Di lingkaran ini, setiap tanda pemikiran independen atau kritik terhadap penggunaan dan kebiasaan tertentu dicemarkan dan dikecualikan secara sistematis . Jadi, ketakutan berpikir untuk diri sendiri dan self-censorship adalah rintangan untuk menghindari rantai dan cambukan dalam perbudakan modern. Tentu saja, sistem mengambil keuntungan dari pemikiran seperti ini, menopang individu yang sangat patuh: pekerja yang tidak tetap tetapi produktif, konsumen tanpa kriteria dan, tentu saja, tidak ada yang kritis terhadap masyarakat atau ketidakadilan yang mereka derita bahkan tanpa menyadarinya.

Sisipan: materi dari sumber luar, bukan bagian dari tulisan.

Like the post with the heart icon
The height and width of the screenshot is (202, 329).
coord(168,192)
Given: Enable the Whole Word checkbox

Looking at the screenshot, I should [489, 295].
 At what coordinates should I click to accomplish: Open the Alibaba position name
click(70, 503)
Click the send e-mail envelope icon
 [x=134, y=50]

Masa remaja bukan hanya tahap di mana kepribadian kita dikonsolidasikan, tetapi juga Sudah saatnya pemikiran kita terstruktur dan menelusuri garis-garis master tertentu dari persepsi kita tentang dunia di sekitar kita . Pengaruh kelompok pada remaja selalu merupakan faktor yang relevan ketika menganggap pengaruh pada pemikiran yang seragam atau, sebaliknya, pada pemikiran kritis.

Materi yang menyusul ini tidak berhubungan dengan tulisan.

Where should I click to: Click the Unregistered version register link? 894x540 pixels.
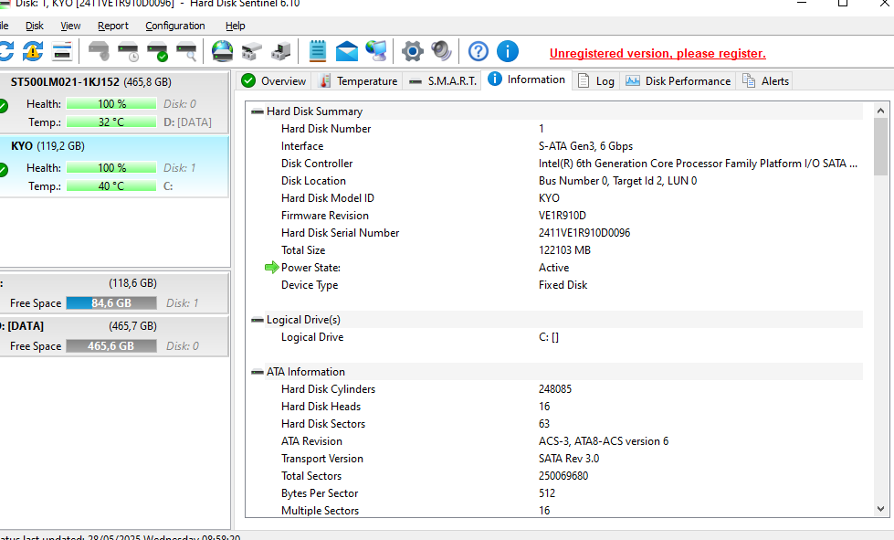[657, 53]
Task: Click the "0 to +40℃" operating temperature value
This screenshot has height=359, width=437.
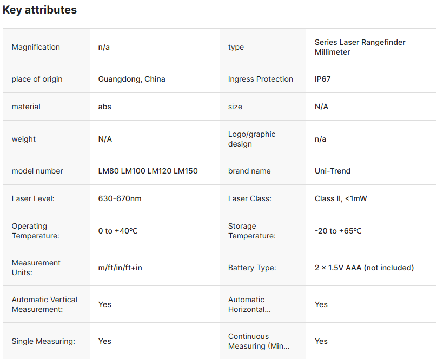Action: pos(117,231)
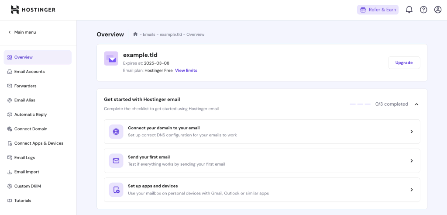Go to Custom DKIM settings

pos(28,186)
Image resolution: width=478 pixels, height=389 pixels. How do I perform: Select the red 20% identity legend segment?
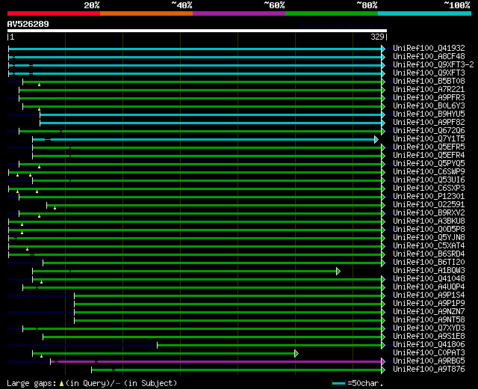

Tanpa budaya kritis, individu tidak dapat berpikir tentang realitas untuk diri mereka sendiri. Dalam pengertian ini, eksistensi berhenti menjadi perjalanan mencari kebaikan, kebenaran, dan kebahagiaan , untuk menjadi tidak beralasan ilusi dan stereotip yang penampilannya ditinjau oleh kesejahteraan bahwa pikiran yang dikenai pajak dan berasimilasi menawarkan kepada kita: semua karena tidak memiliki keberanian untuk mengatasi rantai budak pada waktunya.

Referensi bibliografi:

  • Triglia, Adrián; Regader, Bertrand; García-Allen, Jonathan (2016). Berbicara secara psikologis. Berbayarós.
  • Ardila, R. (2004). Psikologi di Masa Depan. Madrid: Piramida. 2002

Magicians assisted by Jinns and Demons - Multi Language - Paradigm Shifter (April 2024).